Il cardinale Gualtiero Bassetti, arcivescovo di Perugia e da cui lui ha preso il pesantissimo testimone, aveva comunque già modificato sensibilmente la rotta della Cei, sia nella sostanza che nella forma. Anche Bassetti è un sacerdote fra la gente – ancora la Chiesa degli Ultimi – senza esibizione ma per consuetudine e convinzione. Ne fui peraltro personalmente testimone diretto e preoccupato a Perugia, un pomeriggio di Capodanno di tre o quattro anni fa e fu un piccolo ma importante episodio.
Quel pomeriggio, entrammo mio figlio e io a San Lorenzo, la cattedrale che domina la piazza e Corso Vannucci, che poi sarebbe il Perugino in tutto il mondo, tranne che in questa città dove è e resta Pietro Vannucci.

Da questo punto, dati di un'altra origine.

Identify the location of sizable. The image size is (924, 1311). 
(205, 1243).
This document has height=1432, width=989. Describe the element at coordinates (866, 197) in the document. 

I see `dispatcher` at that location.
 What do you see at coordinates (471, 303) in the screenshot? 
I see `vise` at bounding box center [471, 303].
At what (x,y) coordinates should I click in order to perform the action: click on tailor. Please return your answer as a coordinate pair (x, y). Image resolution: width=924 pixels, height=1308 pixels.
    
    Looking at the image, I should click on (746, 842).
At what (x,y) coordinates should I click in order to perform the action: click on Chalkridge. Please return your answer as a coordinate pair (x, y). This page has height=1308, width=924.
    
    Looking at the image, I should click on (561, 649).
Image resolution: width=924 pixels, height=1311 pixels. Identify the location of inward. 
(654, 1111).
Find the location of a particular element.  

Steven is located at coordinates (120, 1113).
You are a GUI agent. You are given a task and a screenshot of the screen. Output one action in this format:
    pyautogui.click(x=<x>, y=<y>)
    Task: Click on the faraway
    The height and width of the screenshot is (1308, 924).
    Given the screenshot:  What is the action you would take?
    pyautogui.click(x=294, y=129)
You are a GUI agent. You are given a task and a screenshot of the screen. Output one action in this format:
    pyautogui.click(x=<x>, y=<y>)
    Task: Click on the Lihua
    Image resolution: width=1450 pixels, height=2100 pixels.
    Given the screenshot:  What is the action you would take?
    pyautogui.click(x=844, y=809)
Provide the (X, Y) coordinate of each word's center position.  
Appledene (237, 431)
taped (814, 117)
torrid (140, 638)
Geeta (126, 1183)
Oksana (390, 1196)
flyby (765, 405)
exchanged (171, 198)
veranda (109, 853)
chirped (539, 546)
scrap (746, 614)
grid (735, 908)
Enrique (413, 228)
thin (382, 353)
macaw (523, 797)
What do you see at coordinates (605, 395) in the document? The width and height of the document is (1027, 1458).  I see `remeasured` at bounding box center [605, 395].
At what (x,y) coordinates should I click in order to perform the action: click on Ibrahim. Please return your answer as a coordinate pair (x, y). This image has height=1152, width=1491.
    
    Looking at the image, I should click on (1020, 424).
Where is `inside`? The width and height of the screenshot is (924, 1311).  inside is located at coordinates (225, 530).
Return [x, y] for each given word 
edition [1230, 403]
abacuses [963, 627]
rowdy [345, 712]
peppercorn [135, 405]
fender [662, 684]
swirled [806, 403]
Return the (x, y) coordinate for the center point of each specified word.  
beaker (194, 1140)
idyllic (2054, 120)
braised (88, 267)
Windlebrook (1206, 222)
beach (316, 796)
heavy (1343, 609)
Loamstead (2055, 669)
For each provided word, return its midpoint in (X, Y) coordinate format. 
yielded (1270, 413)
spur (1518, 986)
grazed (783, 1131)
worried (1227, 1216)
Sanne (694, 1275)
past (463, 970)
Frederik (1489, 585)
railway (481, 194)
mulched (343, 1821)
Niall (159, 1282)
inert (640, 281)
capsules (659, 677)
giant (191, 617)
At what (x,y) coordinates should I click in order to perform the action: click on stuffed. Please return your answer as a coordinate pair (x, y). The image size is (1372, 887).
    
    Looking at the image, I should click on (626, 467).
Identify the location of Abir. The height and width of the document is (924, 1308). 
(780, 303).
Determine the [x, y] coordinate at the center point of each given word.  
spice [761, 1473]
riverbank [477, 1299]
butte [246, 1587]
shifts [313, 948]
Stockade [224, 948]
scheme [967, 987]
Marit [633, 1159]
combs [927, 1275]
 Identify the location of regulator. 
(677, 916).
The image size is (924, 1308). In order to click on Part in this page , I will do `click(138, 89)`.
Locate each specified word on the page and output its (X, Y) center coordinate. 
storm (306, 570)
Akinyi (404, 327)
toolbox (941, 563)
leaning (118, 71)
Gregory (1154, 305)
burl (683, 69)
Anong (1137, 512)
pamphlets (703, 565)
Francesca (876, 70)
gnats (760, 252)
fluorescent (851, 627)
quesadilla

La messa di Capodanno era appena finita e noi due eravamo in fondo alla chiesa mentre una processione si snodava dall’altare con in testa il cardinal Bassetti e dietro tutto il clero della Diocesi. Arrivati in fondo alla chiesa, lui vede mio figlio e qui occorre un chiarimento per chi ci legge e non lo conoscesse. Dopo le prime venti operazioni neurochirurgiche – nei suoi primi due anni di vita – ho smesso di contarle. Intendiamoci, lui è solido, allegro, divertito e divertente e insomma e, come dicono quelli che lo conoscono – non io che sono di parte – è un ragazzo in gamba. Personalmente sono molto contento di lui. A farla breve, il cardinale lo vede, lui lo saluta con la mano, il cardinale fra lo stupore di tutta la chiesa gremita molla la testa del corteo – so che si rischia il Giro d’Italia, se dicessi che va via in fuga dal gruppo ma di fatto così fu – e viene ad abbracciarlo. Mio figlio lo abbraccia anche lui, il corteo aspetta paziente mentre io mi ritrovo nella difficile posizione di evitare che entrambi finiscano per terra, pastorale e mitra compresi. L’abbraccio si prolunga qualche momento, si parlano e io tengo più o meno insieme l’insieme, poi il cardinale lo benedice e torna a guidare la sua processione. È stato tutto assolutamente naturale, intendiamoci, Se c’è una cosa di cui mi intendo, è proprio quella di come le persone si rapportano con le disabilità quindi non ho dubbi su questo. Bel momento dunque e un ragazzo e un cardinale che ne sono stati evidentemente felici. Ancora oggi – e non ho mai avuto occasione purtroppo di ringraziarlo di persona – gli sono grato per il momento e il ricordo che ha regalato a un ragazzo.
Sia lui che don Matteo sono preti così e da laico – da miscredente, come si diceva un tempo – confesso che mi fa piacere che esistano.